*** Opening RECORDED DATA ***
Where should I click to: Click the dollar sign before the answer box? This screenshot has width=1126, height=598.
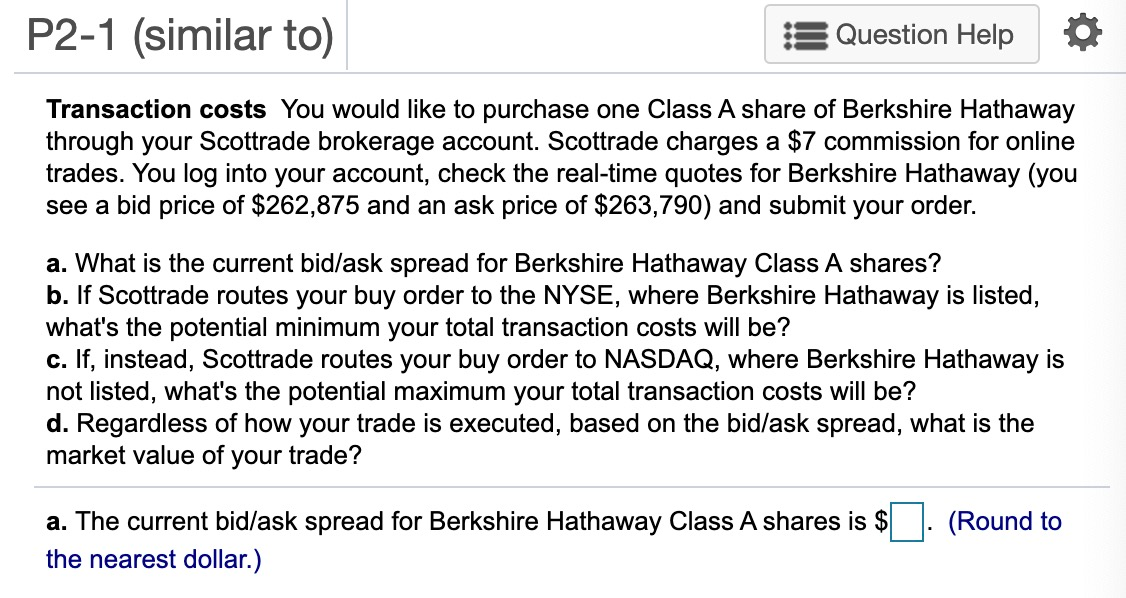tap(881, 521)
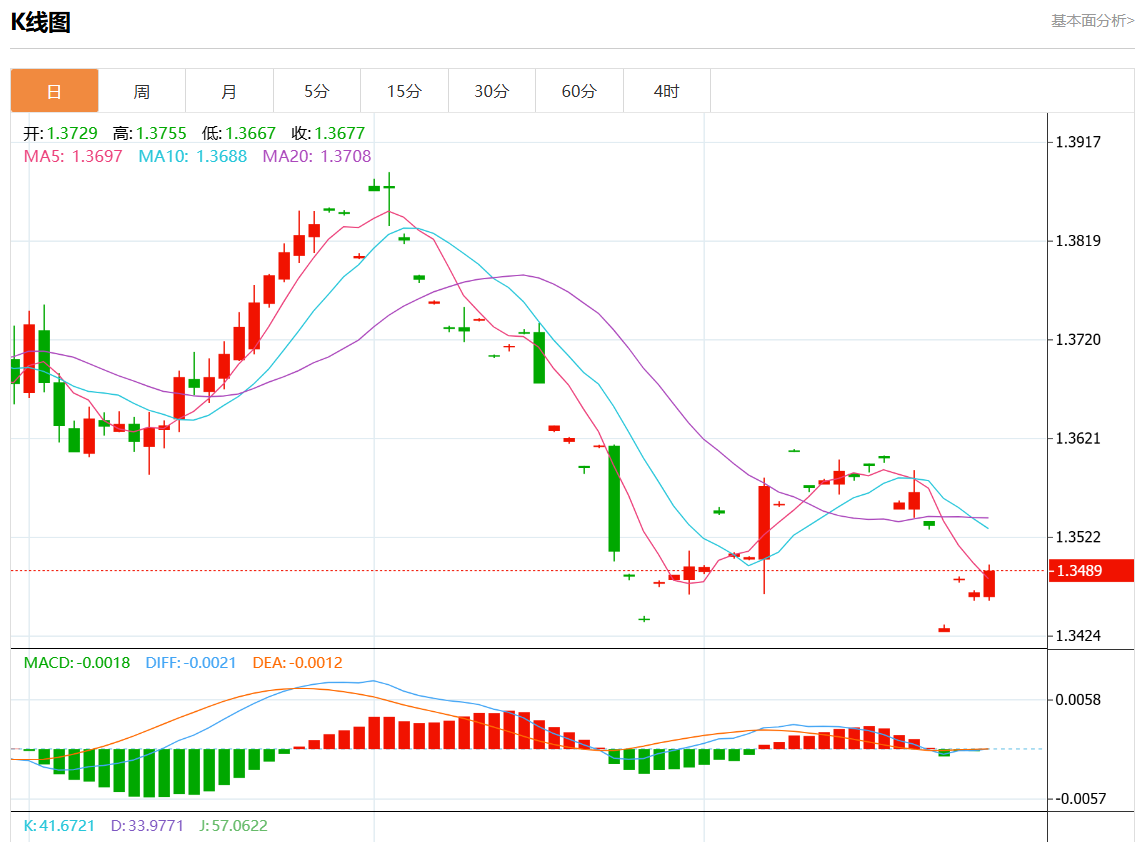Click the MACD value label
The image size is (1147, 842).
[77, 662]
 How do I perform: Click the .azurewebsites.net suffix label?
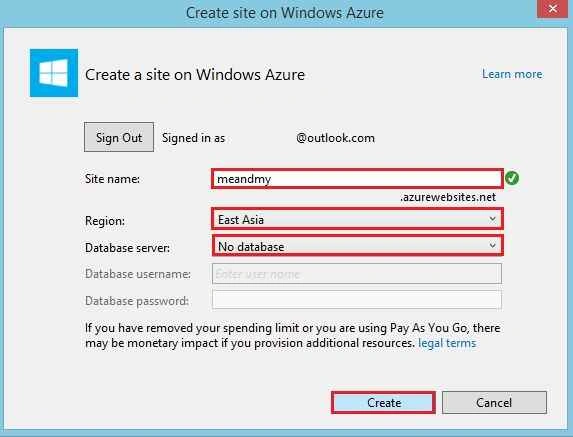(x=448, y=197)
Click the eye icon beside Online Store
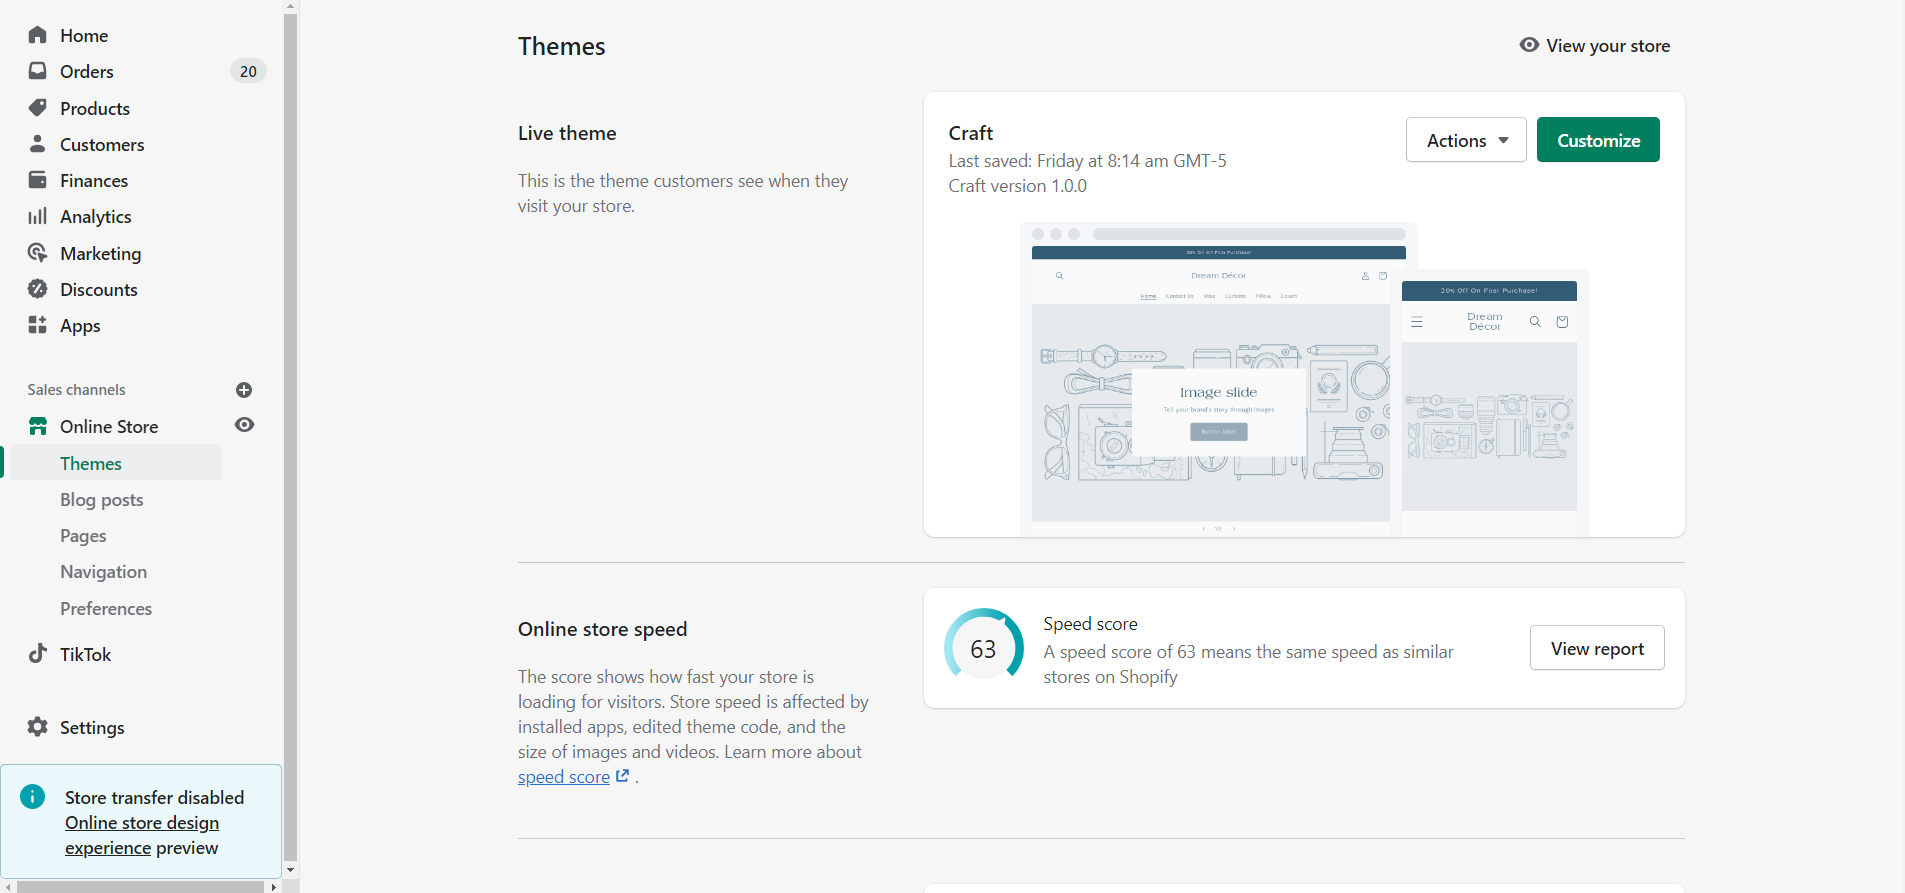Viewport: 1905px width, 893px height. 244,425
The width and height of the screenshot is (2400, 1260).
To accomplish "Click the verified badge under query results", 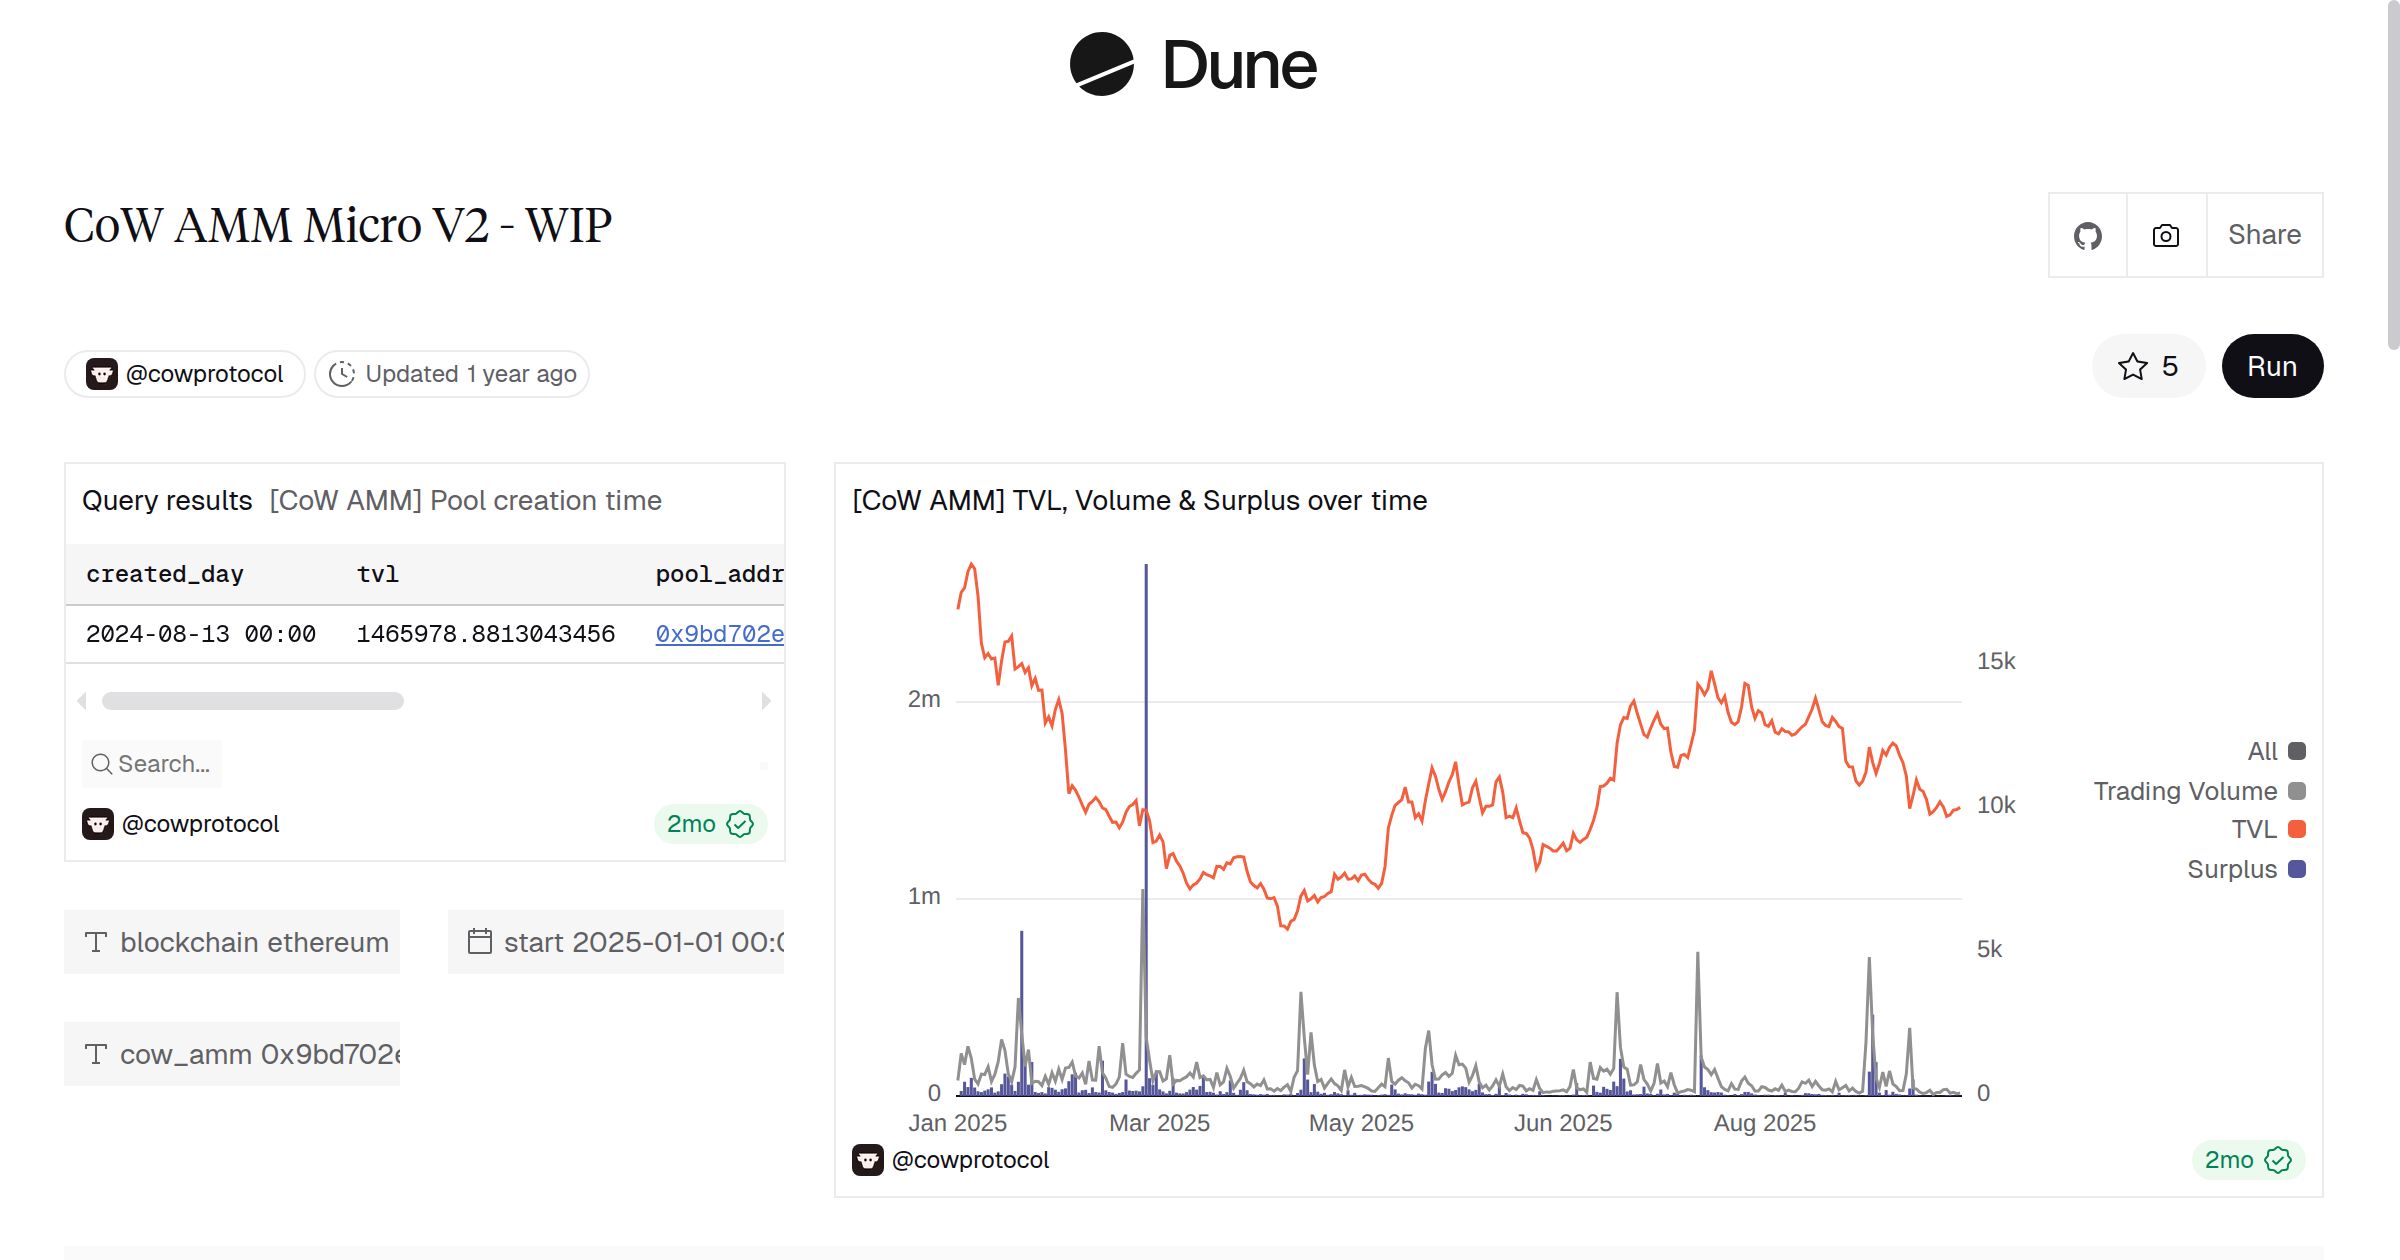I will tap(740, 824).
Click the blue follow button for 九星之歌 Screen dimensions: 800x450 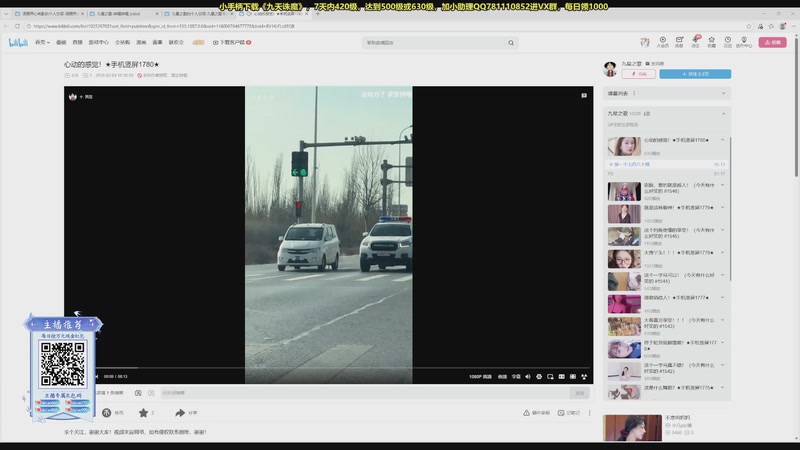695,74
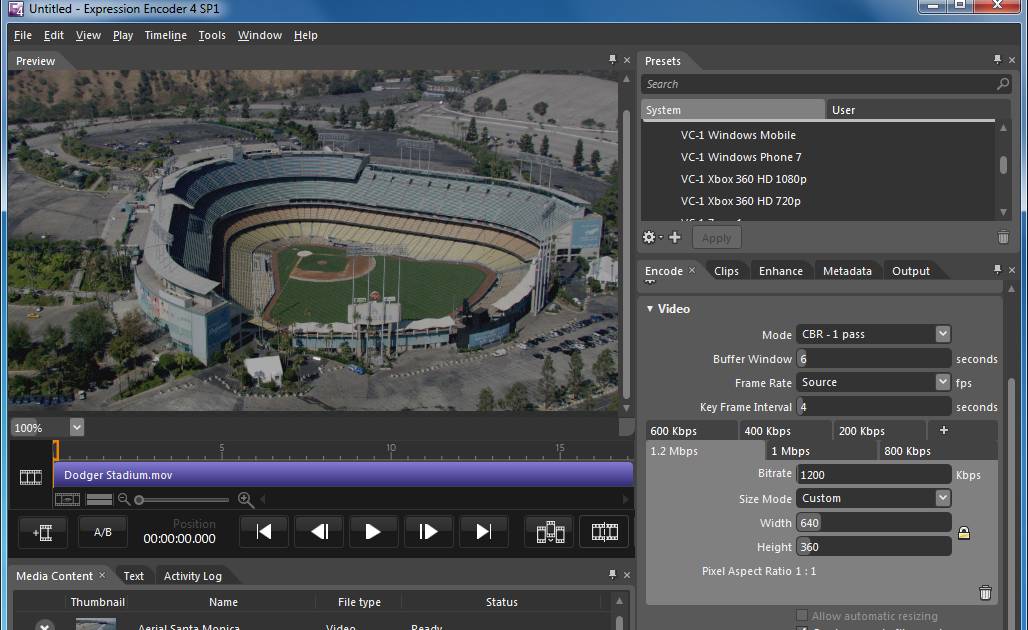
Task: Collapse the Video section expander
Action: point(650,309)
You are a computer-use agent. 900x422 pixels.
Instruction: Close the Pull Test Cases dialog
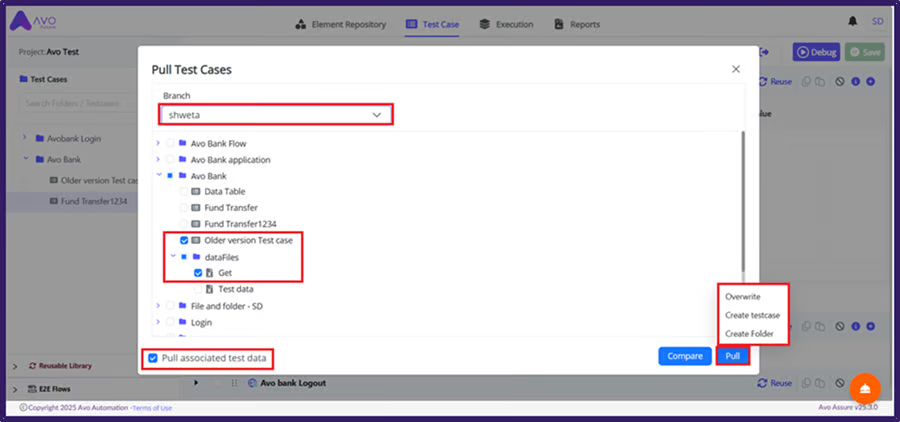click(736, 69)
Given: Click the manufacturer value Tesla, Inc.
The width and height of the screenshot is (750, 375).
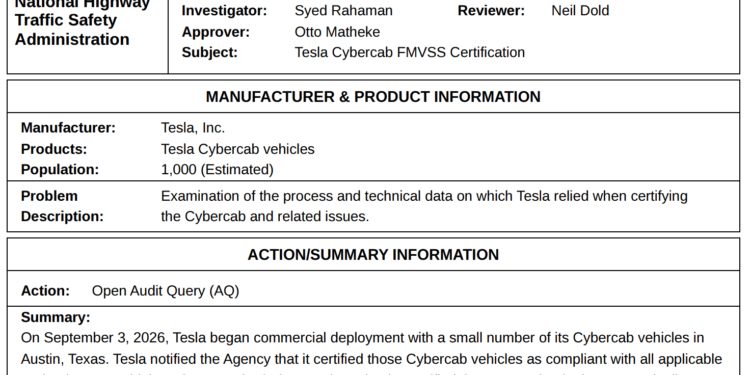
*** Closing RECORDED DATA ***
§ WHAT THE TASK ASKS: All lines from the one containing "Given: Click the" through the final line of the entries above are to be copied exactly; the pictures are not.

§ ANSWER:
Given: Click the manufacturer value Tesla, Inc.
The width and height of the screenshot is (750, 375).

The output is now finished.